== Instructions ==
A: Restate the Bitcoin Core chat log from "< jonasschnelli>" through "getting this: https://pastebin.com/raw/MBzJ0ixB)", swapping "repository" for "repo".
B: Write the next several lines of the Bitcoin Core chat log, continuing on from its final message.

== Excerpt provided ==
/---

< jonasschnelli>
How is the process of merging "back" the state from the GUI repository? Is there a planed timeframe? Will there just be one PR to the main repository that includes all changes (like a backport PR)? Is that process documented already?
< bitcoin-git>
[bitcoin] MarcoFalke opened pull request #19922: test: Run rpc_txoutproof.py even with wallet disabled (master...2009-testMoreMiniWallet) https://github.com/bitcoin/bitcoin/pull/19922
< promag>
jnewbery: +1
< elichai2>
MarcoFalke: I can't manage to reproduce the error in #19920, instead I'm getting a really weird bug without the full details, any idea why? (I'm getting this: https://pastebin.com/raw/MBzJ0ixB)
< gribble>
https://github.com/bitcoin/bitcoin/issues/19920 | test: Fuzzing siphash against reference implementation [Request for feedback] by elichai · Pull Request #19920 · bitcoin/bitcoin · GitHub
< elichai2>
found the bug :) you're not allowed to do `&*it` on null 😅
< bitcoin-git>
[bitcoin] dongcarl opened pull request #19927: validation: Reduce direct g_chainman usage (master...2020-09-reduce-g_chainman-usage) https://github.com/bitcoin/bitcoin/pull/19927
< ariard>
jonasschnelli: just replied on bip324, AFAICT real-or-random and I favor MACing the length a la noise, even if as Lloyd is pointing we don't a concrete exploitation of it
< achow101>
jonasschnelli: IIRC PRs merged to the GUI repo are also pushed to the main repo simultaneously
< achow101>
allet.dat does but maybe he specified wallet.dat and not just ""

\---

== Provided data ==
/---

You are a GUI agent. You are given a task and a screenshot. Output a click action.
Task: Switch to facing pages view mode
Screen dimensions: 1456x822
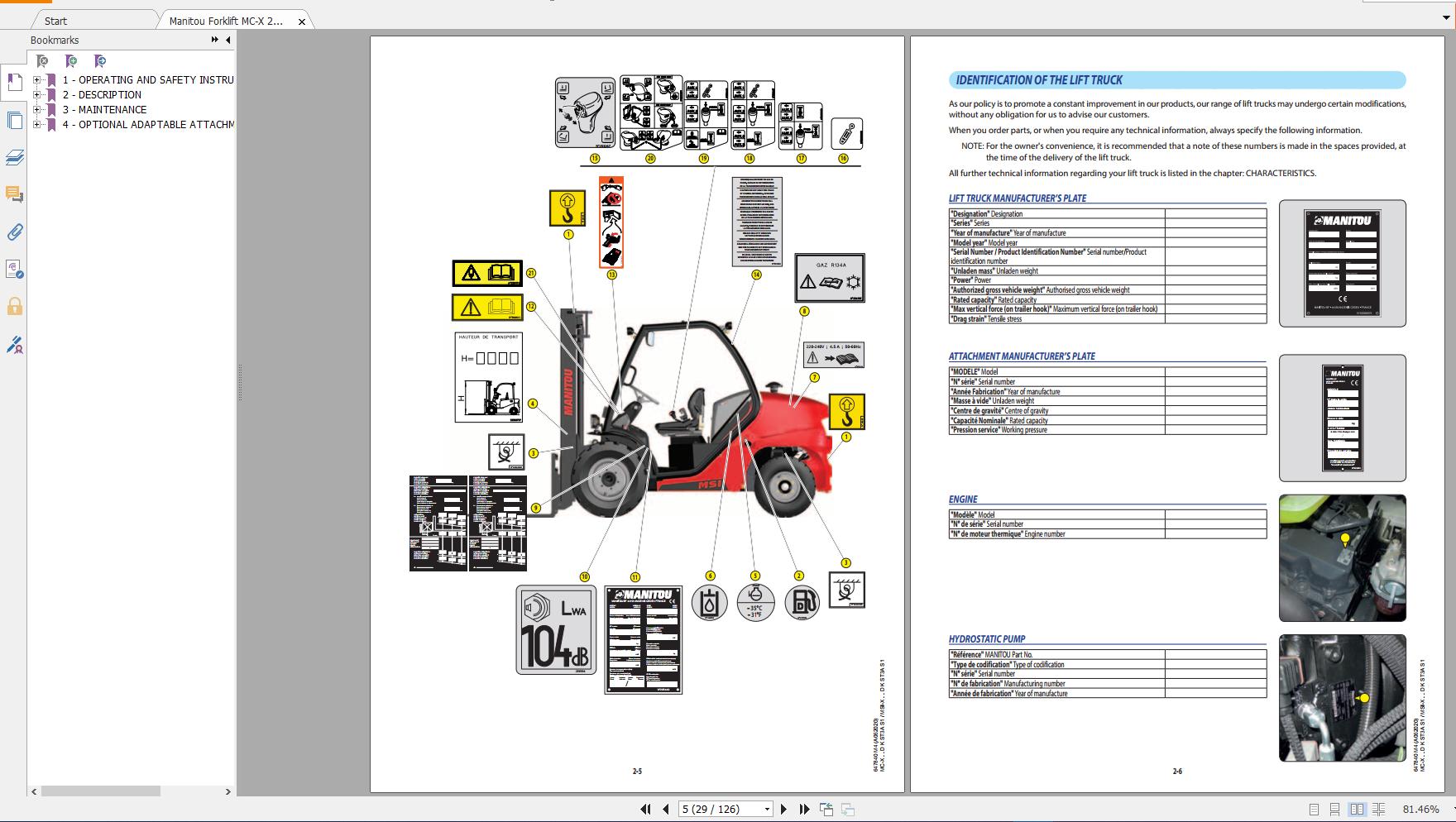tap(1355, 809)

\---

== Responses for each task ==
A:
< jonasschnelli>
How is the process of merging "back" the state from the GUI repo? Is there a planed timeframe? Will there just be one PR to the main repo that includes all changes (like a backport PR)? Is that process documented already?
< bitcoin-git>
[bitcoin] MarcoFalke opened pull request #19922: test: Run rpc_txoutproof.py even with wallet disabled (master...2009-testMoreMiniWallet) https://github.com/bitcoin/bitcoin/pull/19922
< promag>
jnewbery: +1
< elichai2>
MarcoFalke: I can't manage to reproduce the error in #19920, instead I'm getting a really weird bug without the full details, any idea why? (I'm getting this: https://pastebin.com/raw/MBzJ0ixB)

B:
< achow101>
so that would mean it's a wallet name handling thing
< luke-jr>
"" is never on disk :p
< luke-jr>
you saw that apparently the actual on-disk filenames are being renamed, right?
< achow101>
yes
< luke-jr>
I'm not 100% sure they know what they're talking about in that regard, but it's weird
< gwillen>
off the top of my head, one way to eat the first character of a path component would be issues with quoting and backslash as a path separator on Windows
< luke-jr>
hmm
< luke-jr>
"It would have been Gentoo Linux with the wallet files on an NTFS partition." lol totally unexpected
< luke-jr>
I doubt the other guy has the same setup tho
< gwillen>
iiiiiinteresting
< gwillen>
could be an issue in the NTFS driver, that thing was always marked 'experimental'
< luke-jr>
what's the chance the other guy had Linux+NTFS tho
< achow101>
luke-jr: yeah, other guy is Win 10
< achow101>
could be a NTFS issue
< luke-jr>
seems unlikely
< luke-jr>
it's not like Windows and Linux share the same NTFS code
< achow101>
if he only see the problem on knots, then we could probably find the problem by looking at the diff?
< luke-jr>
achow101: the second guy had it on Core
< luke-jr>
I think
< gwillen>
any chance the win 10 guy is using WSL or something weird like that?
< luke-jr>
maybe if the Linux guy was using Captive NTFS.. he did say it was a long time ago
< gwillen>
in that case why doesn't every windows user see it, though
< luke-jr>
even the same user couldn't reproduce :/
< phantomcircuit>
anybody know how many transaction outputs are in the chain? (not utxo, txo)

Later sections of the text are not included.